Different systems differ in how function calls work. Some systems are using a so-called link register for saving the return address when calling a function. The main disadvantage of a link register is that it has to be saved on the stack and later restored if the function is calling another function. Another common method is to store the return address on a stack and retrieving it with a return instruction. It is common to use the same stack for function return addresses, function parameters, and local variables. Using the same stack for multiple purposes makes the system vulnerable to buffer overflows. An overflow in a local array may overwrite the return address and take the program to a wrong address. ForwardCom avoids these problems by using a separate call stack for return addresses and another stack for parameters and local function variables.
The two-stack design has further advantages in the hardware implementation. A traditional one-stack system has the problem that the stack pointer is modified in the ALU by push, pop, and arithmetic instructions. This occurs at the end of the CPU pipeline, while the stack pointer is needed at the beginning of the pipeline for call and return instructions. Advanced microprocessors have a complicated “stack engine” to circumvent the pipeline-length delay between the value of the stack pointer at the beginning and the end of the pipeline. The two-stack design in ForwardCom avoids this problem by having a separate stack pointer for the call stack that is accessed only at the beginning of the pipeline, unlike the data stack pointer.

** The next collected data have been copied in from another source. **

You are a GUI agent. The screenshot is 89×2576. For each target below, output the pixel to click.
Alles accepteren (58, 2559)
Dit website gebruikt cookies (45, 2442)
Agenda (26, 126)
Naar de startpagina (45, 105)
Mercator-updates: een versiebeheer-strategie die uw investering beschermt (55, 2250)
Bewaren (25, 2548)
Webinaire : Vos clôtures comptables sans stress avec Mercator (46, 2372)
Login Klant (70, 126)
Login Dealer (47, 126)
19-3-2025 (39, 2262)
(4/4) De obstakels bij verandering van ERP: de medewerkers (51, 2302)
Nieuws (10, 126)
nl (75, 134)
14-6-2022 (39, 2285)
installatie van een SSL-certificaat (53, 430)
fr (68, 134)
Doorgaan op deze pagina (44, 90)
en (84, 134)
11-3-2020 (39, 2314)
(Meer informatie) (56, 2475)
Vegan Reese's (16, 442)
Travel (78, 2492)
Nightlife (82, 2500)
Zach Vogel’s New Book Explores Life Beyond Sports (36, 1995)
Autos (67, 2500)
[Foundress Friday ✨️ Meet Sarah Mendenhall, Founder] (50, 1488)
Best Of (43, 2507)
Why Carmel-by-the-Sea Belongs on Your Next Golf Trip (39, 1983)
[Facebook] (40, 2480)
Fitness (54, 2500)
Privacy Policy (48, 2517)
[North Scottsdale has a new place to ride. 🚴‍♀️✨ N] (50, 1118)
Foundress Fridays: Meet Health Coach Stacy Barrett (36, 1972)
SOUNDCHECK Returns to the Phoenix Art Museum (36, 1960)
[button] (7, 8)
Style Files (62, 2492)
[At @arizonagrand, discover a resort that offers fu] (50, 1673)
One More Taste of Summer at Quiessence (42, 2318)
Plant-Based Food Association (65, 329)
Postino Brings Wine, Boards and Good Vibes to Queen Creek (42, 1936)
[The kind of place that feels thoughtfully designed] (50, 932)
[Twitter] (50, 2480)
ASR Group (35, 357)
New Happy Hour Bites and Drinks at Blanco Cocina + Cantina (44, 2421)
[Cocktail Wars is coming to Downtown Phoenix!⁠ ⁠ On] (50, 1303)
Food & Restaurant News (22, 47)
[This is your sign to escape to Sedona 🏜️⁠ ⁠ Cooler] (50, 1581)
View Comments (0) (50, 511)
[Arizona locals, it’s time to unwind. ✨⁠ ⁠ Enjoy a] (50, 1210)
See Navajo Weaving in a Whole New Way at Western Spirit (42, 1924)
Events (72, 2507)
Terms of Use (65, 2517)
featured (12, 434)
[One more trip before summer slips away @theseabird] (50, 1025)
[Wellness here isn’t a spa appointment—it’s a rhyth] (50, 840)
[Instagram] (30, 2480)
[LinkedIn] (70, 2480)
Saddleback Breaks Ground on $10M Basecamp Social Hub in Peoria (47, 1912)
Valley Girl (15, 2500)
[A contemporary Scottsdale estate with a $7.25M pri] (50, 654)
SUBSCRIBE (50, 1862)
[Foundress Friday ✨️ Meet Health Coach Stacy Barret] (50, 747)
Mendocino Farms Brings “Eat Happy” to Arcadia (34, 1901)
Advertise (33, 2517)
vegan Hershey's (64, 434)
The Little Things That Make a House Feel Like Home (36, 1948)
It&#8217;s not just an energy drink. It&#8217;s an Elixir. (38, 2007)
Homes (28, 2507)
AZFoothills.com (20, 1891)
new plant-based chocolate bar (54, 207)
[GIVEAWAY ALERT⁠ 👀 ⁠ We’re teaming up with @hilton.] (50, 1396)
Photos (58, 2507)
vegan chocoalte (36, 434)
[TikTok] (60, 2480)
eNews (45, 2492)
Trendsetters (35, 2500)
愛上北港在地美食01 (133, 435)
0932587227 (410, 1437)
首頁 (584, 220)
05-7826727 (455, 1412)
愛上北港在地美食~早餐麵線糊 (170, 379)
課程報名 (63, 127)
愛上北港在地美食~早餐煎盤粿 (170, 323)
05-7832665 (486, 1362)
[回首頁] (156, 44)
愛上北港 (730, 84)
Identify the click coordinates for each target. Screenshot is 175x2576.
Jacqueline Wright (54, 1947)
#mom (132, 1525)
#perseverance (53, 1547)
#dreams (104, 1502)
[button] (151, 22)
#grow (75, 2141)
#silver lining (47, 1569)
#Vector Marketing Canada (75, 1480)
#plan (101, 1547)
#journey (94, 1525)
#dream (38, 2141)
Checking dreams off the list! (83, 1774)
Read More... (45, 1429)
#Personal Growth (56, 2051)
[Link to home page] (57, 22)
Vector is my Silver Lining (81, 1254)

While it is common for functions to call other functions, the total depth of function calls is rarely more than 10 – 20 in a typical program. This limited call depth makes it possible to contain the entire call stack on the CPU chip rather than in external memory. This makes call and return operations very efficient, except in the rare case of very deeply recursive functions. Branch prediction for the return instruction is unnecessary because the return address is immediately available from the on-chip call stack. Data stacks, on the other hand, are typically much bigger because they may contain most or all of the non-static data of a program. Return addresses are scattered over a possibly large memory address space if data stack and call stack are mixed.
Function parameters are transferred in registers rather than on the stack in the ForwardCom system. A maximum of 16 integer parameters and 16 floating-point or vector parameters can be transferred in registers to a function. In the rare case that a function has more parameters than this, the additional parameters are transferred in an array stored anywhere in memory and pointed to by the last register. This makes sure that the data stack and the return address are not messed up in case of errors in the parameter list.
A special mechanism makes it possible to allocate registers optimally across functions and program modules. Library functions and other separately compiled functions include information about which registers each function are modifying. Local variables that need to be saved across a function call can be stored in those registers that are not used by the called function. This will minimize the need for spilling registers to memory. The information about register use is contained in each object file. The linker checks that caller and callee agree on which registers are used.